---------- Exercise text

Who is producing a better ready-to-wear, made-in-USA OCBD than BB for less money? In the universe of Ivy retailers, only J. Press has a lower price point, and their shirts get mixed reviews, i.e., they are not obviously 'better'.

I left Mercer out of the list above. Their RTW OCBDs are $125 each, which is less than BB's new retail price but more than what any AAAC member with 100 posts would pay by using the always-available 15% corporate discount. When that's factored in, the standing retail price for the new BB OCBD is really $119, a price that's available year-round unless a better sale comes along.

It's possible to switch to offshored brands like Lands' End and get an OCBD for $50 or so. But that's not an apples-to-apples comparison. My list above compares made-in-USA OCBDs, and in that universe, BB's shirts, even at $140, are competitively priced and good quality.


----------



## Duvel

IF I'm going to spend that much money, I would go with O'Connell's over Brooks: https://www.oconnellsclothing.com/O-C-Unlined-and-Unfused-Oxford-Cloth-Button-Down-Shirt-Blue.html


----------



## oxford cloth button down

Why don't they just offer a solid must-iron OCBD option that is not made in America? Why is that such a challenge? It is not a ethical or moral dilemma...or even quality. They produce the majority of their products outside of America. End of rant. 

I feel my must-iron will being slowly broken. And while I can (barely) afford to buy $100 shirts my biggest frustration is that it puts trad style out of reach for the young.


----------



## oxford cloth button down

Taliesin said:


> It's possible to switch to offshored brands like Lands' End and get an OCBD for $50 or so. But that's not an apples-to-apples comparison. My list above compares made-in-USA OCBDs, and in that universe, BB's shirts, even at $140, are competitively priced and good quality.


Where at? I am in the market. I can't find one that has decent collar points and is not no-iron. Thanks for the help!

--------------------
---------- Data below

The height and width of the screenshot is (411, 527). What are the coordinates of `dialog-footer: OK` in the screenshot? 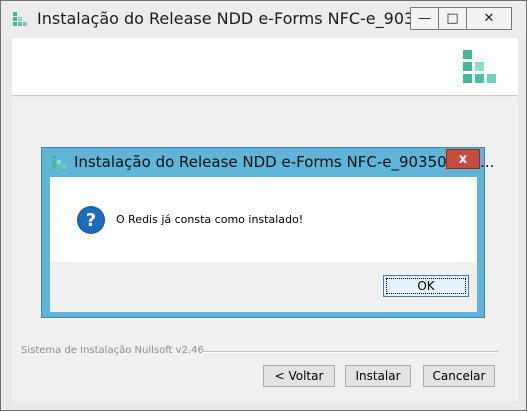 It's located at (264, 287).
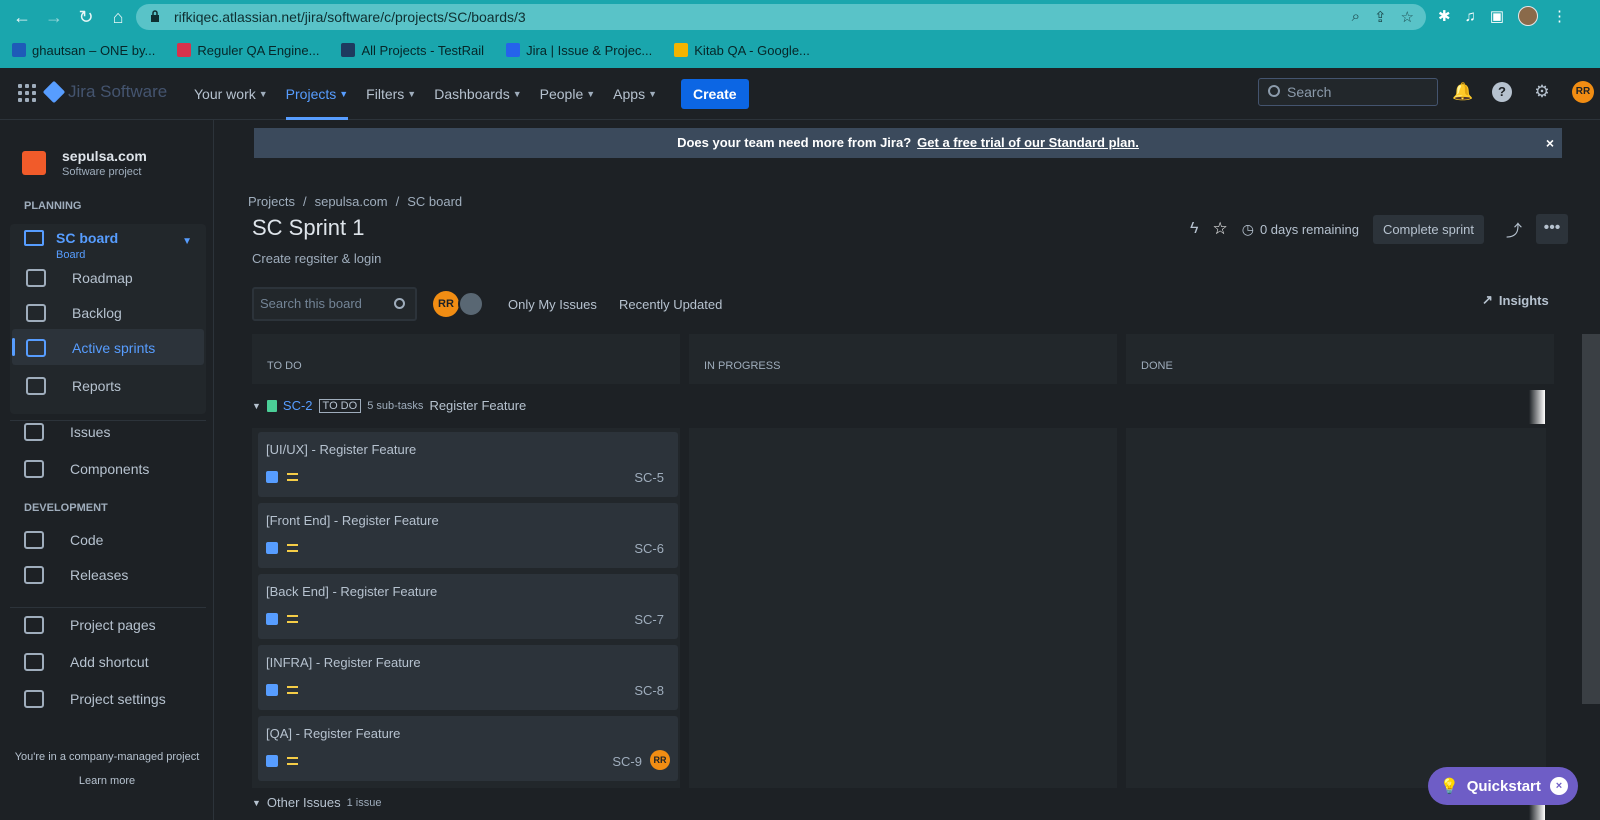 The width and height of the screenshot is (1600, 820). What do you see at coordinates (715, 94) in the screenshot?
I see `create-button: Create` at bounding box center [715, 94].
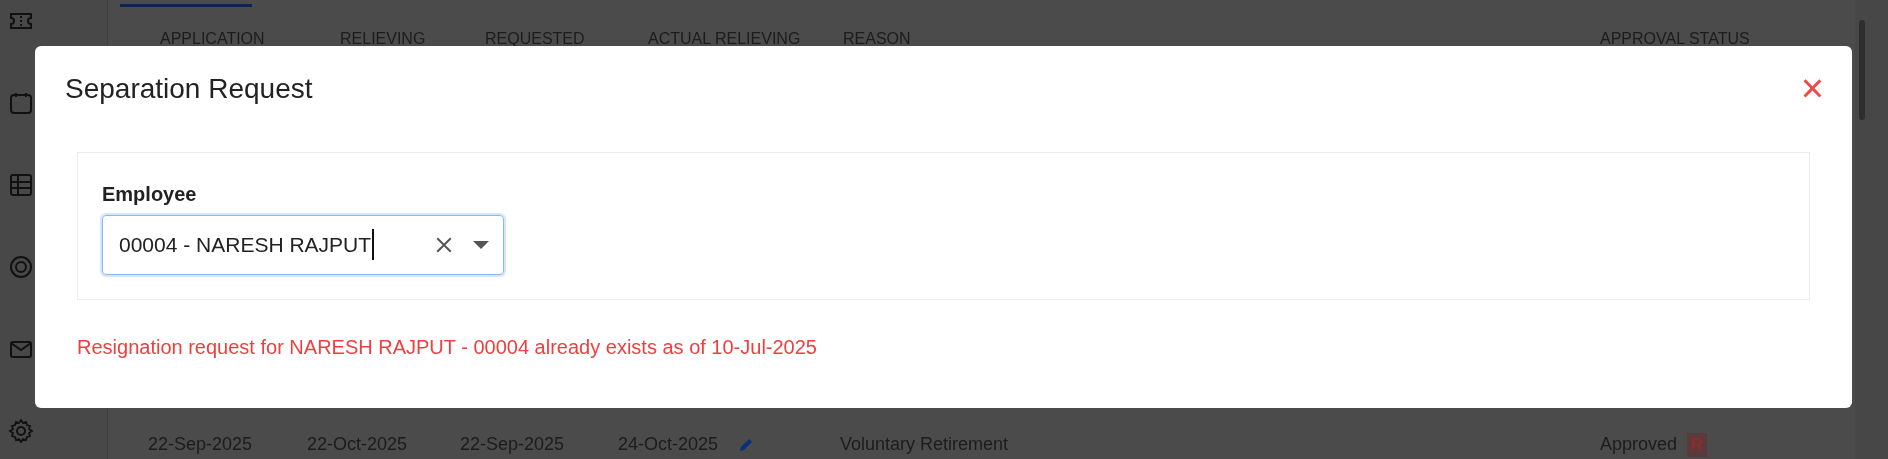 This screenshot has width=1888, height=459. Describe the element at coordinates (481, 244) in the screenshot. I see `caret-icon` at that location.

--------------------

* [Job item A] In the OCBD thread, why does the poster say the new BB OCBD's standing retail price is really $119?
* [Job item B] Could you shorten the paragraph of the OCBD thread that begins "I left Mercer out" while keeping its main facts?
* [Job item C] Can you pick up the OCBD thread after its last post?

* [Exercise result A] Any AAAC member with 100 posts can use the always-available 15% corporate discount. Once that discount is applied, the new BB OCBD costs $119, and that price holds year-round unless a better sale comes along.

* [Exercise result B] Mercer was not on the list. Its RTW OCBDs cost $125 each. That is less than BB's new retail price but more than an AAAC member with 100 posts would pay with the always-available 15% corporate discount. With that discount, the new BB OCBD really costs $119 year-round unless a better sale comes along.

* [Exercise result C]
----------



## Duvel

Good point, ocbd, and not just beyond the reach of the young but of anyone who simply wishes to be frugal.



oxford cloth button down said:


> Why don't they just offer a solid must-iron OCBD option that is not made in America? Why is that such a challenge? It is not a ethical or moral dilemma...or even quality. They produce the majority of their products outside of America. End of rant.
> 
> I feel my must-iron will being slowly broken. And while I can (barely) afford to buy $100 shirts my biggest frustration is that it puts trad style out of reach for the young.


----------



## Fading Fast

oxford cloth button down said:


> Why don't they just offer a solid must-iron OCBD option that is not made in America? Why is that such a challenge? It is not a ethical or moral dilemma...or even quality. They produce the majority of their products outside of America. End of rant.
> 
> I feel my must-iron will being slowly broken. And while I can (barely) afford to buy $100 shirts my biggest frustration is that it puts trad style out of reach for the young.


Agreed. Have this MOP, Made in America, luxury OCBD available for those who want it, but also bang out a more reasonably priced one overseas with plastic buttons.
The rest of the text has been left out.